EXERCISE GOAL = Your output must reproduce all the records below precisely and contain no pictures.

RECORDS FOR PROCESSING =
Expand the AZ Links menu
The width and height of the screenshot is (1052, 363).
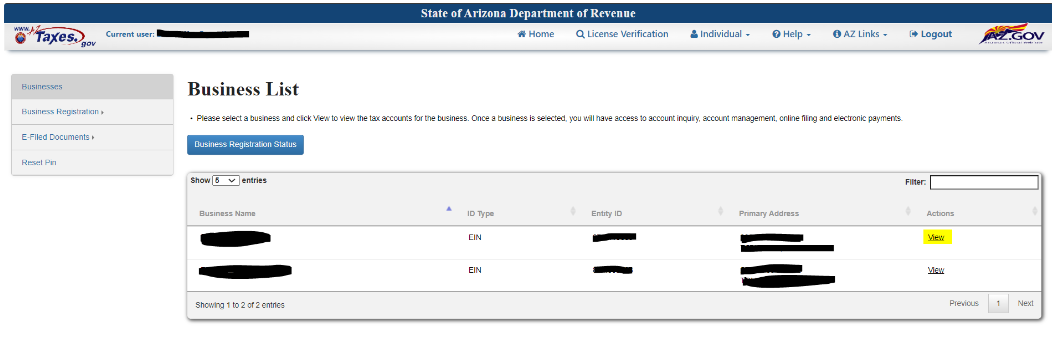click(x=860, y=34)
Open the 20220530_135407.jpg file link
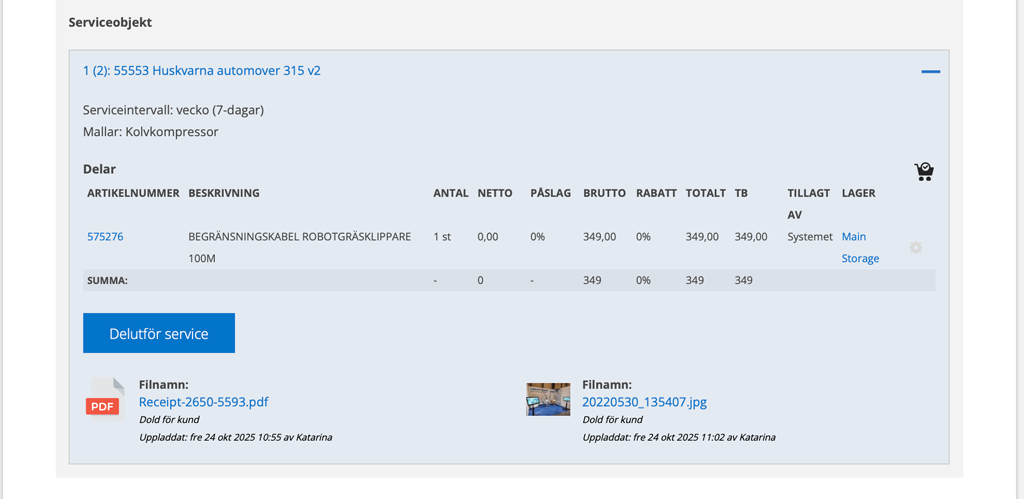 click(x=644, y=402)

THE ANSWER =
Expand the AZ Links menu
The width and height of the screenshot is (1052, 363).
click(x=860, y=34)
Open the 20220530_135407.jpg file link
 click(x=644, y=402)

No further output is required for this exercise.